The first was leading the response to the pandemic in Scotland. Every part of the government’s agenda was thrown overboard as ministers tried to halt the spread of a deadly disease.

But while the pandemic showed the frailties of the NHS and the schools system, many of these inequalities predated that time.

Her other energy-sapping nightmare was dealing with the rage of her predecessor Salmond over her government’s botched investigation into sexual harassment claims.

A Holyrood inquiry into the fiasco was clearly used by him and his proxies to try to bring down the First Minister.

Given how close the pair used to be, the damage to Sturgeon’s morale cannot be underestimated.

The other question about Sturgeon’s time in office is whether she moved the dial on independence – the issue she believes transcends all others.

Despite winning Holyrood elections, she effectively ran on a promise – indyref2 – that she could not deliver.

The UK Government rejected calls for a joint agreement and judges closed the door on Sturgeon organising a referendum unilaterally.

This led to her coming up with a dog-eared Plan C – using the next general election as a referendum on independence. Such a strategy is full of holes, including a franchise that favours the No side and an approach that could see SNP MPs lose their seats.

This leads to perhaps the biggest criticism that can be made of Sturgeon’s time in office.
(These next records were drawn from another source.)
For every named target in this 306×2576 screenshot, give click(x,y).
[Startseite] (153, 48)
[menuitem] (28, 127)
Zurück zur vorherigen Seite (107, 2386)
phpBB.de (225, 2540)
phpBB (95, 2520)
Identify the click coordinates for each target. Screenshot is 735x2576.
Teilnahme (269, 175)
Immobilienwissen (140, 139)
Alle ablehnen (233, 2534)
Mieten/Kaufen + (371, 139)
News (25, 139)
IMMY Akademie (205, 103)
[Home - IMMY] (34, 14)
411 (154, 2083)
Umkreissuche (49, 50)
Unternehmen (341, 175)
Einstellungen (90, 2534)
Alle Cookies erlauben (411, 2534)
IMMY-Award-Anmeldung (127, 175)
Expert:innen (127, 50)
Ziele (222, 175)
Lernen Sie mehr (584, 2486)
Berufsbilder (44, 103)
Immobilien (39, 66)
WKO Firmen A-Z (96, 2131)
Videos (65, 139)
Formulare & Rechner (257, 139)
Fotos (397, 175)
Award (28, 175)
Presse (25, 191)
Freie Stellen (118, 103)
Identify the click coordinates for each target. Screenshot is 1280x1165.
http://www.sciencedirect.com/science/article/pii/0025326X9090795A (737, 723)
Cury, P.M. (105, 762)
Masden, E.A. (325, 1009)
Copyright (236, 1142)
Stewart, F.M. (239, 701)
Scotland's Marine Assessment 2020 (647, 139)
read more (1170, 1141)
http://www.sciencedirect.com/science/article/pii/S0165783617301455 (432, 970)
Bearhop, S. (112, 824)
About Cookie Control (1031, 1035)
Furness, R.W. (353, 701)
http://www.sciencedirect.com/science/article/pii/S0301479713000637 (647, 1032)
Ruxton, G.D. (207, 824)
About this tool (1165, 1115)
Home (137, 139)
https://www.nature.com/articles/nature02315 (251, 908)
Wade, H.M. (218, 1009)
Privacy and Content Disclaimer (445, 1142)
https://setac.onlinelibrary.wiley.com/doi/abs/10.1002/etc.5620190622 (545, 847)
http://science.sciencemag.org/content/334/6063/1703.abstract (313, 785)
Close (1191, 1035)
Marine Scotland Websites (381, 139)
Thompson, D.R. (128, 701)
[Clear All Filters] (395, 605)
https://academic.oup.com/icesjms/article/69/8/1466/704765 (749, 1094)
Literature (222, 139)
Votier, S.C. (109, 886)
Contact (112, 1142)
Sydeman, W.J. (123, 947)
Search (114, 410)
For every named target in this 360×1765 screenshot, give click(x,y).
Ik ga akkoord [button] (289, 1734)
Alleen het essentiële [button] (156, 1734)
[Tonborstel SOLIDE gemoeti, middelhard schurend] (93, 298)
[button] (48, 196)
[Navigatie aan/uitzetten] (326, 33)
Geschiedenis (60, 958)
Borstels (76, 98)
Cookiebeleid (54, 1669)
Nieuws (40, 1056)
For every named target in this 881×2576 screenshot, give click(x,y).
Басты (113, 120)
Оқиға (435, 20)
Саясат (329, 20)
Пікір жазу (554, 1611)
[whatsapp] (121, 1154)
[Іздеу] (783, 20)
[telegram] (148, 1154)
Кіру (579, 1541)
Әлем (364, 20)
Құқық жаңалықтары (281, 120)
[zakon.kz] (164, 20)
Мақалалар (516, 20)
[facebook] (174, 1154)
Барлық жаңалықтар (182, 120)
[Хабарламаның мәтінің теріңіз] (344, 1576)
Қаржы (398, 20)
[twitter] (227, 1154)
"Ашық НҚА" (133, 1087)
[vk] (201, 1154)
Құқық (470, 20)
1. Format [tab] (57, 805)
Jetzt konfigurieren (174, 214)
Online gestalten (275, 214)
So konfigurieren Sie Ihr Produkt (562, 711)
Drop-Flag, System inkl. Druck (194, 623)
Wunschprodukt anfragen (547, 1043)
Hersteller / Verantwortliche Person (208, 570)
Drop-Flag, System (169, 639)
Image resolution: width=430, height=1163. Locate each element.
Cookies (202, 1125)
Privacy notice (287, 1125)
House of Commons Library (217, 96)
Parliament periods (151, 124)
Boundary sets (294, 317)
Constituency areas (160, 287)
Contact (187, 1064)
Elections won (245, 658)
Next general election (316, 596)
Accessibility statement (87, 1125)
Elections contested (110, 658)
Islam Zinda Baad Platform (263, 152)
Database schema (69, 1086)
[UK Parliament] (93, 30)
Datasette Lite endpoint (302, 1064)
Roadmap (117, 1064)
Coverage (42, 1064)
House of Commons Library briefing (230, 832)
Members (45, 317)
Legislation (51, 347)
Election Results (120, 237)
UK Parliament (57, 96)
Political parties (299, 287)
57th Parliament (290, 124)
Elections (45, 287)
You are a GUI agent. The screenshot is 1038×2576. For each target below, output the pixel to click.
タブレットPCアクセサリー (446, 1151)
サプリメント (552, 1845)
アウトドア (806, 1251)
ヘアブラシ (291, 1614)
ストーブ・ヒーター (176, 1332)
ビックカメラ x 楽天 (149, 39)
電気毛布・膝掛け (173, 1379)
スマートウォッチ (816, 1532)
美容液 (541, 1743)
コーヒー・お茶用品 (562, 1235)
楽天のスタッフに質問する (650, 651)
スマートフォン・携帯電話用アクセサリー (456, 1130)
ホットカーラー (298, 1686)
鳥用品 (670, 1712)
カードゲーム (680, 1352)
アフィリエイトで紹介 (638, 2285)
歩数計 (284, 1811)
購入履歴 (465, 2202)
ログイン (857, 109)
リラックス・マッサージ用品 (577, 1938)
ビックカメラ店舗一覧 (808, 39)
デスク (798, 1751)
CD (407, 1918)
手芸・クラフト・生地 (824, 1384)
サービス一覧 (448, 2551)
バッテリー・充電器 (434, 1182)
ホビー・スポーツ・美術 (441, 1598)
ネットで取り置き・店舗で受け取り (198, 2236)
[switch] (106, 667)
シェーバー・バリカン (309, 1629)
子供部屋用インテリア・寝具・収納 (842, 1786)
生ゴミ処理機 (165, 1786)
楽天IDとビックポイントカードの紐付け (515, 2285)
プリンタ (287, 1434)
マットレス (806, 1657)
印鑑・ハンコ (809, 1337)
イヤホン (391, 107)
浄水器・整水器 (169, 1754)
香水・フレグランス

She concentrated too much on the nuts and bolts of a referendum, rather than building support for a revamped case for independence.

Her focus was on keeping true believers sweet with empty promises on indyref2, instead of trying to preach to the unconverted. The Government she is leaving behind is sagging and the independence movement is drifting.

Sturgeon is a politician of the top rank who commands respect even from people who do not vote for her.

But her eight-and-a-half years in charge were a missed opportunity to deliver meaningful change.